Vers une révolution du marché alimentaire

ALIMENTATION. Dans un marché où les bannières américaines gagnent du terrain, quelle est la place des épiceries québécoises et des marchés publics dans la région? Nos experts et intervenants locaux se prononcent.

Rappelons que le magasin Wal-Mart deviendra prochainement un supercentre comprenant un marché d’alimentation. Sans compter le magasin Target qui a lui aussi une épicerie sous son toit.

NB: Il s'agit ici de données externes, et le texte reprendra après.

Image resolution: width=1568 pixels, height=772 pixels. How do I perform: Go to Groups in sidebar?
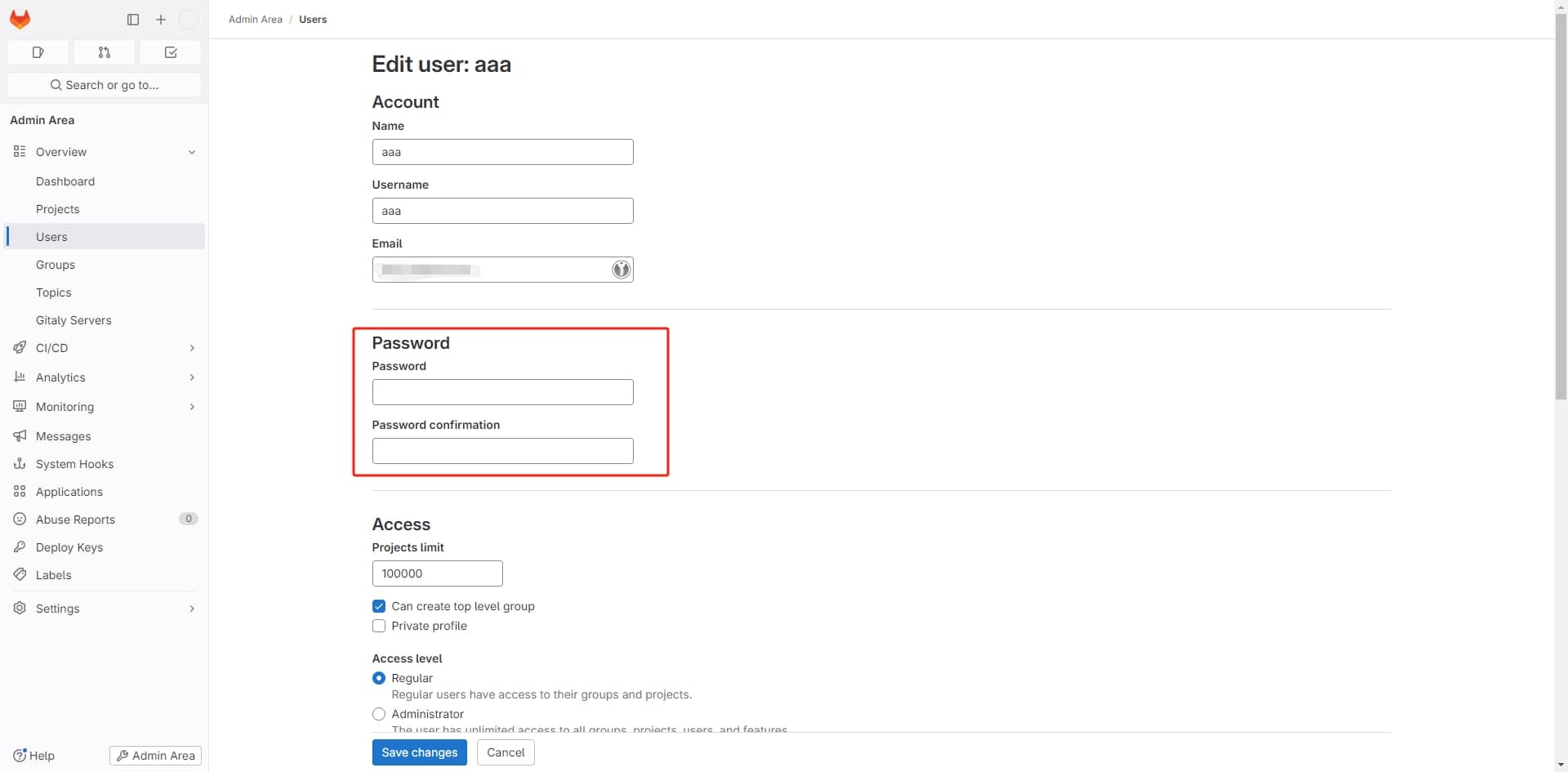(56, 265)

«Trois-Rivières fait face à un défi démographique de taille dans le domaine de l’alimentation. Si on regarde le ratio population et épiceries disponibles, il n’y a plus vraiment de place pour de nouveaux concepts. En ce sens, je ne crois pas que de nouveaux joueurs pourront s’ajouter à l’offre actuelle», explique Sylvain Charlebois, professeur agrégé en marketing et vice-doyen de l’École d’Études Supérieures en Politiques Publiques Johnson-Shoyama de l’Université de la Saskatchewan et de l’Université de Regina.

Pour affronter la compétition, ce dernier croit plutôt que l’avenir des bannières québécoises sera les produits locaux.

«Si on regarde ce qui se fait ailleurs, il va falloir changer de stratégie et s’identifier au marché local, indique-t-il. On voit que les produits locaux, c’est déjà une formule gagnante en Mauricie, alors il faudra être plus sélectif par rapport à l’offre et miser sur ce qui se fait chez nous. C’est en créant ce sentiment d’appartenance qu’on va pouvoir faire concurrence aux bannières américaines.»

La place des marchés publics

Et les marchés publics alors? Si les épiceries se tournent vers les produits locaux, quelle sera la place des marchés publics?

«L’un n’empêche pas l’autre, croit Justine Prud’homme, directrice de la Coopérative de solidarité du Marché Public de Shawinigan. Les gens fréquentent surtout les marchés publics pour rencontrer les producteurs et les artisans, ce qu’ils ne peuvent pas faire en épicerie. De plus en plus, les gens ont le souci de savoir ce qu’ils mangent et comment sont cultivés leurs aliments. C’est là que les marchés publics prennent tout leur sens.»

Coordonnatrice des Délices d’automne, Marilyne Lavoie abonde dans le même sens. «Les marchés publics et les événements comme les Délices d’automne permettent un contact direct entre les gens. C’est la grosse différence avec les épiceries et c’est ce que les gens recherchent avant tout. C’est un contexte qui offre la chance de goûter et d’essayer de nouvelles choses avant d’acheter, ce qu’on ne retrouve rarement ailleurs étant donné qu’on doit acheter pour goûter.»

Des productions trop grandes

De plus, Mme Prud’homme ajoute que ce ne sont pas tous les producteurs locaux qui trouveraient leur place en épicerie. «On retrouve surtout des produits plus artisanaux qui sont faits en petite quantité, remarque-t-elle. Les producteurs n’ont pas nécessairement la structure ni les installations pour produire de gros volumes pour répondre à la demande des épiceries.»

Sans oublier que les épiceries font des choix et que ce ne sont pas tous les produits locaux qui ont la même vitrine. Dans ce contexte, le défi, selon Mme Prud’homme, n’est pas de garder les producteurs dans les marchés publics, mais bien d’aller chercher tous ceux qui n’y sont pas encore.

«On veut offrir la même visibilité à tous. Et c’est une bonne chose que les produits locaux soient mis de l’avant parce que les gens sont de plus en plus conscientisés à l’importance de l’achat local», conclut la directrice de la Coopérative de solidarité du Marché Public de Shawinigan.